More than 61% of the population are fully vaccinated in Germany. That’s less than in several other European countries.

There’s been more than 4 million confirmed cases and 92,448 confirmed deaths in Germany since the start of the pandemic.


LISBON, Portugal — Portugal’s parliament is expected to scrap the requirement to wear face masks outdoors whenever social distancing isn’t possible, but health officials say people should always carry a mask with them.

The Portuguese president and the country’s two main political parties say they want the requirement to end next Sunday, with the expiration of the temporary measure to stem the spread of the coronavirus. Almost 80% of Portugal’s target population of people over age 12 is fully vaccinated.

Portugal’s Director-General for Health, Graça Freitas, says in some outdoor situations, masks may still be needed. Those include large-scale events, during school breaks and in busy parts of a city.

The 14-day cumulative coronavirus case rate per 100,000 people is 276. Hospital officials say they’re comfortably coping with admissions from the virus.


SEOUL, South Korea — South Korea has reported more than 2,000 new cases of the coronavirus, approaching a one-day record set last month, as officials expressed concern about an erosion in citizen vigilance amid prolonged pandemic restrictions.

The 2,050 cases reported Wednesday was the sixth time the daily increase reached over 2,000 in a span of a month, including a record 2,221 on Aug. 11.

The capital Seoul and the nearby metropolitan area have had the country’s toughest social distancing rules short of a lockdown for nine consecutive weeks.
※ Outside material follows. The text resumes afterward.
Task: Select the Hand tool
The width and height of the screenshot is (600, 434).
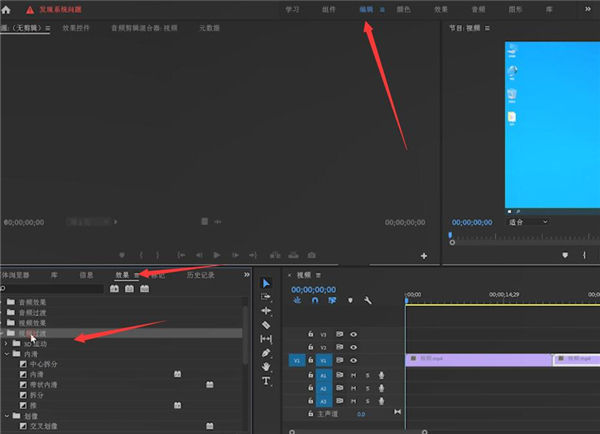Action: pos(266,367)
The measures force night clubs and churches to close and prohibits private social gatherings of three or more people after 6 p.m. unless the participants are fully vaccinated.

The Health Ministry said people’s exhaustion and frustration with virus restrictions are becoming an increasing challenge. Highway traffic, credit card usage and other indicators of activity and movement are all rising, said Park Hyang, a senior ministry official, during a briefing.

There’s concern that transmissions would worsen during the Chuseok holidays, the Korean version of Thanksgiving that comes in two weeks.